[Start Dataset content]

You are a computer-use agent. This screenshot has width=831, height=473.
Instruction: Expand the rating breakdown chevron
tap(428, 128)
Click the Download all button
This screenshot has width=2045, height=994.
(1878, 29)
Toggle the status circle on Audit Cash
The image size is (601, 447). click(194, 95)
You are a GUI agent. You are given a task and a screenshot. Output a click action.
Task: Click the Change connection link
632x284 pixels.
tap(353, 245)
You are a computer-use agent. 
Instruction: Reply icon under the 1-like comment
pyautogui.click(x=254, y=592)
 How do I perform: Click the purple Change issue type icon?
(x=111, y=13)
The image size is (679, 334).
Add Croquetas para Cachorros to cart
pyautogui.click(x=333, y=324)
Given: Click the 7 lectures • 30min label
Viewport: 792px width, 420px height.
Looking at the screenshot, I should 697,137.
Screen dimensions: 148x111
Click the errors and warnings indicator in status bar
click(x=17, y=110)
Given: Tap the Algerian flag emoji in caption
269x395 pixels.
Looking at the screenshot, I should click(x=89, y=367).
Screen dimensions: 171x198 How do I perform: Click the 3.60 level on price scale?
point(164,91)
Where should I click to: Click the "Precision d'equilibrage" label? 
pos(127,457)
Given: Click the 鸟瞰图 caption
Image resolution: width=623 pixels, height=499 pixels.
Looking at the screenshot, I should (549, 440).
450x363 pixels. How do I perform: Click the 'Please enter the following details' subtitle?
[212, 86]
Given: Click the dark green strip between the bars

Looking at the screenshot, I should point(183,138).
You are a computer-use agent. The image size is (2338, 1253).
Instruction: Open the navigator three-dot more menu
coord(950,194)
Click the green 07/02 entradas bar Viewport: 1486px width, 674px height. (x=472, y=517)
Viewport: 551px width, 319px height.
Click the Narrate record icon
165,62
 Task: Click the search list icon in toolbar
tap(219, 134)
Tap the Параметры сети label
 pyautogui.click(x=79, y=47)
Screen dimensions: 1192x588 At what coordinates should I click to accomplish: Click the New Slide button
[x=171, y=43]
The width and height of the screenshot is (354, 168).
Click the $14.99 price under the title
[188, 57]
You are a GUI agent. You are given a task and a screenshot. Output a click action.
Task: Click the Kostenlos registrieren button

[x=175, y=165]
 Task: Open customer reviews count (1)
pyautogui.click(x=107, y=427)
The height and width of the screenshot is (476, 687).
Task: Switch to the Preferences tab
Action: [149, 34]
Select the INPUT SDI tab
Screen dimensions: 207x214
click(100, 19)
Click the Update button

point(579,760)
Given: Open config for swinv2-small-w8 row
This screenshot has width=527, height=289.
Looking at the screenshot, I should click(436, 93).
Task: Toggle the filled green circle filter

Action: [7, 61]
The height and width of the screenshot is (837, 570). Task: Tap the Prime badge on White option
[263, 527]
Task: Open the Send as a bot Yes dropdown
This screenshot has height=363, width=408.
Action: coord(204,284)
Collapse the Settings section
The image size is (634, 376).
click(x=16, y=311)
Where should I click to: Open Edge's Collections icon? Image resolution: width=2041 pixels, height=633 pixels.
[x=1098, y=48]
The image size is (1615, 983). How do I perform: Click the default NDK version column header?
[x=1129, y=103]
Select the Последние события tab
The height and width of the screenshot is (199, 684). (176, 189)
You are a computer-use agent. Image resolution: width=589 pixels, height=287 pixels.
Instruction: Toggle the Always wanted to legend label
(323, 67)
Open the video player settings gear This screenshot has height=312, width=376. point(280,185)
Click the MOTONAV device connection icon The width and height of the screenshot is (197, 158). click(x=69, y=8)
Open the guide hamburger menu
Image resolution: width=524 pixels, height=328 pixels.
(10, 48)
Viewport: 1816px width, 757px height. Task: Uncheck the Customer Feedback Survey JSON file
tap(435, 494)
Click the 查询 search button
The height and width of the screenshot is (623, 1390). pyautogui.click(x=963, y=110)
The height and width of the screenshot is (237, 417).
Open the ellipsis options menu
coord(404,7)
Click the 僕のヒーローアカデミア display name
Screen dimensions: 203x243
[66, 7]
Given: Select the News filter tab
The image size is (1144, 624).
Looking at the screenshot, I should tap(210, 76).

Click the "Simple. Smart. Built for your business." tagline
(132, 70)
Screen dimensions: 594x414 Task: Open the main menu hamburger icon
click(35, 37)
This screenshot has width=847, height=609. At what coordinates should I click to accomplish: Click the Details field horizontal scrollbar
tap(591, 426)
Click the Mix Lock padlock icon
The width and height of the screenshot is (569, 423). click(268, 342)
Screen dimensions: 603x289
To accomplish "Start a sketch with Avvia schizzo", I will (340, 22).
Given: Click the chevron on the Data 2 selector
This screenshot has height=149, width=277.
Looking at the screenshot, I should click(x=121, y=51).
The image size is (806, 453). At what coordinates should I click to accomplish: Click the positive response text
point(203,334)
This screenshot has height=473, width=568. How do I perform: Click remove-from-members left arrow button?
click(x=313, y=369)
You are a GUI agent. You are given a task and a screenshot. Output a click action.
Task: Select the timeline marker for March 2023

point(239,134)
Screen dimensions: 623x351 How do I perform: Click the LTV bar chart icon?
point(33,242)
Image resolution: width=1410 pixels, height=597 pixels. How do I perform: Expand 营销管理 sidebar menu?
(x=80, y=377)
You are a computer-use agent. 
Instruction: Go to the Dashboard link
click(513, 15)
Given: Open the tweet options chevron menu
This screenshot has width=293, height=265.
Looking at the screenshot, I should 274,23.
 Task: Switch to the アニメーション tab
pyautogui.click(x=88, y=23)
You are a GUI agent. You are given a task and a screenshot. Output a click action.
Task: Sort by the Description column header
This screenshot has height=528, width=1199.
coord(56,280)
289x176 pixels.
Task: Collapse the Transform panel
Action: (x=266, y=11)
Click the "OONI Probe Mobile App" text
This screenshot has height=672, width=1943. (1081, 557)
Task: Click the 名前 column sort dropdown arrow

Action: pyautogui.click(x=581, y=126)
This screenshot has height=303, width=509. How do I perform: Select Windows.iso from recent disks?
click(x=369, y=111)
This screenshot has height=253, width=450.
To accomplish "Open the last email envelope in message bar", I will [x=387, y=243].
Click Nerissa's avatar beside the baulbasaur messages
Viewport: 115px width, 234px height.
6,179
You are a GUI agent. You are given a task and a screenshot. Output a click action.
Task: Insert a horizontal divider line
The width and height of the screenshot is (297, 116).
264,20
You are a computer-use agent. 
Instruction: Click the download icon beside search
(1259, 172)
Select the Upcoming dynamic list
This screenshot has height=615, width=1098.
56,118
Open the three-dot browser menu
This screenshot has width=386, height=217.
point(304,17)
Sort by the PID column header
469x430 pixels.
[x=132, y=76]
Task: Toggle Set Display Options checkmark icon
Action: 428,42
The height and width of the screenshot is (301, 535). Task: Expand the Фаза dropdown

[End Dataset content]

→ **Description of the task**: Write out the entries again, starting at the line containing "The image size is (806, 453)." and ending with the line containing "click(x=313, y=369)", both included. Keep the requests, and add 8 to every coordinate in the answers.

→ **Answer to the exercise**:
The image size is (806, 453). At what coordinates should I click to accomplish: Click the positive response text
point(211,342)
This screenshot has height=473, width=568. How do I perform: Click remove-from-members left arrow button?
click(x=321, y=377)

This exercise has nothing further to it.